Karn kelimesi Arapçada asır anlamına geldiği gibi diğer bir karşılığı olarak da boynuz diye ifade edilmektedir. Karneyn “iki boynuzlu” demektir. İkiz kulelere baktığınızda ise iki adet dikine yükselen boynuza benzetebilirsiniz. Seddi Zülkarneyn’in tahrip olarak Yecüc ve Mecüc’ün dünyada fesat çıkararak harap etmesi bu manayı da kapsayabilmekte ayetin şümulüne dâhil olabilmektedir.
Bu bilgilere bakıp Seddi Zülkarneyn’in ikiz kuleler olacağını söylemek çok iddialı gelebilir.
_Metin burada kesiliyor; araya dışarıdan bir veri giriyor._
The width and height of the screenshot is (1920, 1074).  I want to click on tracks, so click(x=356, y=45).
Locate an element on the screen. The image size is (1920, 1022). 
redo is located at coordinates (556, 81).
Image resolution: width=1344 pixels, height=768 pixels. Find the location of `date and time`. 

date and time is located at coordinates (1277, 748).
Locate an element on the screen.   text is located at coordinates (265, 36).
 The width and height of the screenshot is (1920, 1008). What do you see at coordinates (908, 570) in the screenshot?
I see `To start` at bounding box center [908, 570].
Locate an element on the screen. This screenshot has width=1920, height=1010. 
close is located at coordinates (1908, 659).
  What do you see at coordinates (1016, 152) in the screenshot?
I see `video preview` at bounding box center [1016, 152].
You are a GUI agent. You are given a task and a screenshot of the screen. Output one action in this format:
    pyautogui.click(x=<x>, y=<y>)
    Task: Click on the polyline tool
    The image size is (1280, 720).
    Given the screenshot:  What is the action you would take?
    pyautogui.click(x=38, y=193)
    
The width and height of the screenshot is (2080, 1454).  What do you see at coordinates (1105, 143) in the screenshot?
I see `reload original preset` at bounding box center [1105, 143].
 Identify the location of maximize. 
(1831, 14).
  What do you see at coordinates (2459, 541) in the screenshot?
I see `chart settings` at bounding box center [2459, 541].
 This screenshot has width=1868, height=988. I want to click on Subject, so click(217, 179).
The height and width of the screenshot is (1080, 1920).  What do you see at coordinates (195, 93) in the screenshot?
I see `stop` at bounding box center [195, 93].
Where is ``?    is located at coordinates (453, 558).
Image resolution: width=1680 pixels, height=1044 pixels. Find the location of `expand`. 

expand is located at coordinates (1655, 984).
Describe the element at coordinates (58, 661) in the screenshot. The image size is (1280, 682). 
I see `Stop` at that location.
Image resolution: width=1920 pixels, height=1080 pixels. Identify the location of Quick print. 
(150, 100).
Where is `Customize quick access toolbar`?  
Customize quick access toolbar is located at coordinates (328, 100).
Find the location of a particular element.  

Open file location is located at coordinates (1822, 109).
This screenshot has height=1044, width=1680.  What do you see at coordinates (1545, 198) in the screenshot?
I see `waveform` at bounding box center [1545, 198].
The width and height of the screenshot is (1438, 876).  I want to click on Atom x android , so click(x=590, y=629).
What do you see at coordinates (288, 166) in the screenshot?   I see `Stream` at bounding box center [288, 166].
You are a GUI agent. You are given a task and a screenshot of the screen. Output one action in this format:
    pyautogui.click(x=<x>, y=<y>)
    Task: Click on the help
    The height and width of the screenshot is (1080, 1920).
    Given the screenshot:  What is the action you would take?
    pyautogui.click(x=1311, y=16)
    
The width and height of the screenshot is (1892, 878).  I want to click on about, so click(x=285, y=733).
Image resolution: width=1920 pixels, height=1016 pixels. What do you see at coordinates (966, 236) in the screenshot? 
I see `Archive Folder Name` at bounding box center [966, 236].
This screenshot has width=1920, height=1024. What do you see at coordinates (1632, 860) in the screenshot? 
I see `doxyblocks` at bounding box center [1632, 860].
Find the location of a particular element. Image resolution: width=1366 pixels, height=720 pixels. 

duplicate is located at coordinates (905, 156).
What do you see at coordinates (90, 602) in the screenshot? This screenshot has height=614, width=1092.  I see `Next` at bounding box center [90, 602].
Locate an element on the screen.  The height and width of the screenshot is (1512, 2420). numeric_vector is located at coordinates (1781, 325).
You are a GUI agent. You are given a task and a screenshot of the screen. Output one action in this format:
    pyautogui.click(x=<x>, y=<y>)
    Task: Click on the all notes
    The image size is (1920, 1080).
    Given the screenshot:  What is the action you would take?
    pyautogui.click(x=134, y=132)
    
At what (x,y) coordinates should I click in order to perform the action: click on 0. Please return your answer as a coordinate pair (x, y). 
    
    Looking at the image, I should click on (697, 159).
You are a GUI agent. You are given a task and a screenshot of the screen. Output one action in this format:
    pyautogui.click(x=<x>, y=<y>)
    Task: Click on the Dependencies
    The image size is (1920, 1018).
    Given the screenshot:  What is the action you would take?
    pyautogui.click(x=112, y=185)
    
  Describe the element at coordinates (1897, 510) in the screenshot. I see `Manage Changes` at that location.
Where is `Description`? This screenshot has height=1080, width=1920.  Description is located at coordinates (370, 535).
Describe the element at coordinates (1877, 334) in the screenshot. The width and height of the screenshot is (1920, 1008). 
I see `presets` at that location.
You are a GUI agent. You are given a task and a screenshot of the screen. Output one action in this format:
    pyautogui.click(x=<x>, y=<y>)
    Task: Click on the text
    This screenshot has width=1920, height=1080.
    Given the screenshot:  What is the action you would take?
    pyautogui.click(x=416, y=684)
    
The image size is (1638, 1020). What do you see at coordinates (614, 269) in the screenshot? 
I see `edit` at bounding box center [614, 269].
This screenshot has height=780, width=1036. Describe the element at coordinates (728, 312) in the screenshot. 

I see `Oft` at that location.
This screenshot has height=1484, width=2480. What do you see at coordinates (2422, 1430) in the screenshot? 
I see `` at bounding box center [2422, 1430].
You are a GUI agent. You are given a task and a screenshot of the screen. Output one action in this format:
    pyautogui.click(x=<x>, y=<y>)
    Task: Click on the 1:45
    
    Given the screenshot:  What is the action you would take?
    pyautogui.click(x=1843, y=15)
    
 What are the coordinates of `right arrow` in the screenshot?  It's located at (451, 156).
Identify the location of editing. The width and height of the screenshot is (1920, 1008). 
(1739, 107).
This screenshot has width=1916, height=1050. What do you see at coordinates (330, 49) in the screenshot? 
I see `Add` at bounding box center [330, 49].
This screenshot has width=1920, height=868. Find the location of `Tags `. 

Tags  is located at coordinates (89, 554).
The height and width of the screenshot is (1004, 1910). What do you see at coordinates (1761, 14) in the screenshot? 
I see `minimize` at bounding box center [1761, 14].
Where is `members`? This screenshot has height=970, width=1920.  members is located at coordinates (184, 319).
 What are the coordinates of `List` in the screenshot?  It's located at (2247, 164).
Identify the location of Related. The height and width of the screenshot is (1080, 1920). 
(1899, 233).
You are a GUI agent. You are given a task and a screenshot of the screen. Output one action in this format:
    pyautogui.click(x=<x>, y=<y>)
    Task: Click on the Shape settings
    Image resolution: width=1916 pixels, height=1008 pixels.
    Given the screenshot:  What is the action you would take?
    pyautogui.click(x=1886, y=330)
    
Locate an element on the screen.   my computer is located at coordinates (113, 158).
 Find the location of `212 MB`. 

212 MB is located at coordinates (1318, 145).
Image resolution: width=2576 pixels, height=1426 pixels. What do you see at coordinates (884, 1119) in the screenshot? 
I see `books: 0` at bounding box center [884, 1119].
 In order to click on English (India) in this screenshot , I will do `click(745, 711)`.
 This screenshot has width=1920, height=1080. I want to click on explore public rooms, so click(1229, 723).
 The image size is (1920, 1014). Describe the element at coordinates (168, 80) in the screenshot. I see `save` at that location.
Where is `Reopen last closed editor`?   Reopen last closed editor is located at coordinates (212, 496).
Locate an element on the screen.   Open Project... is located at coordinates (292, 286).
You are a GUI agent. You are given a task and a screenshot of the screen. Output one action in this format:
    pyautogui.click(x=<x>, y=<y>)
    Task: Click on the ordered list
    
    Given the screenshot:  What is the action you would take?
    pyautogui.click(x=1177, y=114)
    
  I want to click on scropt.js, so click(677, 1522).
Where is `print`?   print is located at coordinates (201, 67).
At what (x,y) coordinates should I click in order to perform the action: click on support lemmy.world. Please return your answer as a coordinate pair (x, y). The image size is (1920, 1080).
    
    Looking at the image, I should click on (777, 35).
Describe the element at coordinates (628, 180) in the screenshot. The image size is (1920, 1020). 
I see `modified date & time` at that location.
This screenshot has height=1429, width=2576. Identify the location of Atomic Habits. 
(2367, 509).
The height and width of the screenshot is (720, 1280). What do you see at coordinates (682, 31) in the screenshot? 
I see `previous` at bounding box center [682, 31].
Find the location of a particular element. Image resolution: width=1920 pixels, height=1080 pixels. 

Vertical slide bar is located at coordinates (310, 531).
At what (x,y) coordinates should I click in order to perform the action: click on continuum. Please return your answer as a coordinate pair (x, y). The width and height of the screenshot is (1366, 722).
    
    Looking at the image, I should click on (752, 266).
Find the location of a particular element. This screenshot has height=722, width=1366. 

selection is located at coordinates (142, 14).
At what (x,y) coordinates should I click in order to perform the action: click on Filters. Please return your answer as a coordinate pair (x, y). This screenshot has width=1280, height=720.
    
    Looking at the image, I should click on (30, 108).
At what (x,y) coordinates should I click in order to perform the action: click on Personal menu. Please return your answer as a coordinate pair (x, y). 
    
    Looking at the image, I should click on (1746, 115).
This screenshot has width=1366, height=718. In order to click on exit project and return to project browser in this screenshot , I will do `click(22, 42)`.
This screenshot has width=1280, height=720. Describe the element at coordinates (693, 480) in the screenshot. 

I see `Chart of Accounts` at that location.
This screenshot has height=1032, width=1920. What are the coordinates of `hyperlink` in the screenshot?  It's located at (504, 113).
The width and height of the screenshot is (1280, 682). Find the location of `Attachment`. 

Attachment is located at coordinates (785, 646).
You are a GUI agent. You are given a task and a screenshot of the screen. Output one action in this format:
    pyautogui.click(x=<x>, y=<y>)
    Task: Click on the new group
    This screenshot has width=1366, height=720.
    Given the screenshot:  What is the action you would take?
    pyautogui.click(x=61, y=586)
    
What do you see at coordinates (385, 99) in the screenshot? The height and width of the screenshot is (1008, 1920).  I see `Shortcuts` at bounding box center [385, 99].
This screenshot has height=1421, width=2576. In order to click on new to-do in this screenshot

Fakat olaylar zuhur etmiş ve hadislerde geçen vakıalar neredeyse aynen gerçekleşmiştir. Fark ise verilen isimlerdedir.
Bediüzzaman’ın seddin külliyetinden bir ferdini, Çin Seddi olarak ifade etmesi, diğer bir ferdinin de ikiz kuleler olabileceği değerlendirmesini yapmamıza imkân tanımaktadır. Burada diğer yazarlardan farklı olarak ortaya konulan husus; teklif ve imtihan sırrının ortadan kaldırılmadan Rabbimizin hikmetine uygun bir şekilde tevil ve izah edilmesidir. Hata ve günah var ise elbette bize aittir, vesselam…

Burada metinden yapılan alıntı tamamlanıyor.